[Assignment]: Print each record below character for character.

[Supplied records]:
------------------------------
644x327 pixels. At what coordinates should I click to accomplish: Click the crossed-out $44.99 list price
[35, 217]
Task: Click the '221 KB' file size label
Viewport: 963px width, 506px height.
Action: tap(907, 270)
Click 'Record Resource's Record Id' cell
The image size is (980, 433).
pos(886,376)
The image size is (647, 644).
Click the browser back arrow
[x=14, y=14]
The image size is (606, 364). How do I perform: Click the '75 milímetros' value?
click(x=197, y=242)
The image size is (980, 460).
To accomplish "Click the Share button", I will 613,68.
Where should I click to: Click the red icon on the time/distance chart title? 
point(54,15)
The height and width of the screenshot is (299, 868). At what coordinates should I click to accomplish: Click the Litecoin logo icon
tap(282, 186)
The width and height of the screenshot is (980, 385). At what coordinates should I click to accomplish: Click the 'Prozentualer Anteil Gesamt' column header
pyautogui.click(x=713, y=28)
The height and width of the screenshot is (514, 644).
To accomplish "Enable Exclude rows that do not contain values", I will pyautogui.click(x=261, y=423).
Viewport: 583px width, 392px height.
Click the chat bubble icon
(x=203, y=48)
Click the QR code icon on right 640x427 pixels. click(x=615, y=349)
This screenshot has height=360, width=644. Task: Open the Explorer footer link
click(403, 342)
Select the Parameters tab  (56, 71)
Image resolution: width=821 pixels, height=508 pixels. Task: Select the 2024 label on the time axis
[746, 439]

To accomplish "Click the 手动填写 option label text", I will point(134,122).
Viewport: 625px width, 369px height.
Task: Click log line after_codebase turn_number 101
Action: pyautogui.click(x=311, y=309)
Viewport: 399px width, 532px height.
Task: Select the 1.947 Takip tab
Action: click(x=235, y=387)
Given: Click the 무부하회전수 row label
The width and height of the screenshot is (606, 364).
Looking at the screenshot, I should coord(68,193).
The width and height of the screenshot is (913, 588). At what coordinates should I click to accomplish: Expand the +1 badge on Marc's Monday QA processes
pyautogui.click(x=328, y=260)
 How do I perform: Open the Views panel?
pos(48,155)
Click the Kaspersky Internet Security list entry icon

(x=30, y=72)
------------------------------
[Response to the exercise]:
644x327 pixels. At what coordinates should I click to accomplish: Click the crossed-out $44.99 list price
[35, 217]
Task: Click the '221 KB' file size label
Viewport: 963px width, 506px height.
Action: tap(907, 270)
Click 'Record Resource's Record Id' cell
The image size is (980, 433).
pos(886,376)
The image size is (647, 644).
Click the browser back arrow
[x=14, y=14]
The image size is (606, 364). How do I perform: Click the '75 milímetros' value?
click(x=197, y=242)
The image size is (980, 460).
To accomplish "Click the Share button", I will 613,68.
Where should I click to: Click the red icon on the time/distance chart title? 
point(54,15)
The height and width of the screenshot is (299, 868). At what coordinates should I click to accomplish: Click the Litecoin logo icon
tap(282, 186)
The width and height of the screenshot is (980, 385). At what coordinates should I click to accomplish: Click the 'Prozentualer Anteil Gesamt' column header
pyautogui.click(x=713, y=28)
The height and width of the screenshot is (514, 644).
To accomplish "Enable Exclude rows that do not contain values", I will pyautogui.click(x=261, y=423).
Viewport: 583px width, 392px height.
Click the chat bubble icon
(x=203, y=48)
Click the QR code icon on right 640x427 pixels. click(x=615, y=349)
This screenshot has height=360, width=644. Task: Open the Explorer footer link
click(403, 342)
Select the Parameters tab  (56, 71)
Image resolution: width=821 pixels, height=508 pixels. Task: Select the 2024 label on the time axis
[746, 439]

To accomplish "Click the 手动填写 option label text", I will point(134,122).
Viewport: 625px width, 369px height.
Task: Click log line after_codebase turn_number 101
Action: pyautogui.click(x=311, y=309)
Viewport: 399px width, 532px height.
Task: Select the 1.947 Takip tab
Action: click(x=235, y=387)
Given: Click the 무부하회전수 row label
The width and height of the screenshot is (606, 364).
Looking at the screenshot, I should coord(68,193).
The width and height of the screenshot is (913, 588). At what coordinates should I click to accomplish: Expand the +1 badge on Marc's Monday QA processes
pyautogui.click(x=328, y=260)
 How do I perform: Open the Views panel?
pos(48,155)
Click the Kaspersky Internet Security list entry icon

(x=30, y=72)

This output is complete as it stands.